▶ _REQUIRED WORK_: Where in the data below does the word "will" appear? Copy each line that holds it.

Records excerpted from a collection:
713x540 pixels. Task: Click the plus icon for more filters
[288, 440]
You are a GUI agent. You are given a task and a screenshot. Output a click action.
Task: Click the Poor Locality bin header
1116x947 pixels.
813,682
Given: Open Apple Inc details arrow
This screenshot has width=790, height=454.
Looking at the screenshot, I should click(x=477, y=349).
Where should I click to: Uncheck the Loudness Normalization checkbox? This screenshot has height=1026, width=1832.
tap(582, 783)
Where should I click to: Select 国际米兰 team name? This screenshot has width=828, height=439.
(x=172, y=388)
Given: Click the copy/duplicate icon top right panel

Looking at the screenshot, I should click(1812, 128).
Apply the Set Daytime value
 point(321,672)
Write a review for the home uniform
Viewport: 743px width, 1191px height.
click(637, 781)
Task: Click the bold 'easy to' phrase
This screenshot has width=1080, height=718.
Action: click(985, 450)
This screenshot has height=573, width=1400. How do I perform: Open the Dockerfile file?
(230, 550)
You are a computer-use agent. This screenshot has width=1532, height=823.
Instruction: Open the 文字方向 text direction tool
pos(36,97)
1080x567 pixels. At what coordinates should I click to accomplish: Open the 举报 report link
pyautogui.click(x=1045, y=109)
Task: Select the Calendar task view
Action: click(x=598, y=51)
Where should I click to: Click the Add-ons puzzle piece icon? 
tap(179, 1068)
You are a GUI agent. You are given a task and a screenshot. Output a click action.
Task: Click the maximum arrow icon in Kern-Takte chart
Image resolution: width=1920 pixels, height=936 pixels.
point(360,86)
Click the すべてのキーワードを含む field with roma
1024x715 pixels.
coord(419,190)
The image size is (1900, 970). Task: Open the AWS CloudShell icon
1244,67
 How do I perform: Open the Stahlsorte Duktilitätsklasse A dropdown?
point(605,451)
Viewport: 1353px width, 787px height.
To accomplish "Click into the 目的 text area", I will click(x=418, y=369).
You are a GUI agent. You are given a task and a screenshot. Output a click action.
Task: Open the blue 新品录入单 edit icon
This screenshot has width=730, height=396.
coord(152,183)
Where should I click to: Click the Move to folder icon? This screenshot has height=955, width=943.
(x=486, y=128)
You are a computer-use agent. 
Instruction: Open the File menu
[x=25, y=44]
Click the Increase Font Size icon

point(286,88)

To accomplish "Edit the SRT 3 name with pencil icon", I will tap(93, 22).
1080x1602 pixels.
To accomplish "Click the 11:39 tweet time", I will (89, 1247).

▶ _RESULT_:
To accomplish "Click into the 目的 text area", I will click(x=418, y=369).
To accomplish "Edit the SRT 3 name with pencil icon", I will tap(93, 22).
To accomplish "Click the 11:39 tweet time", I will (89, 1247).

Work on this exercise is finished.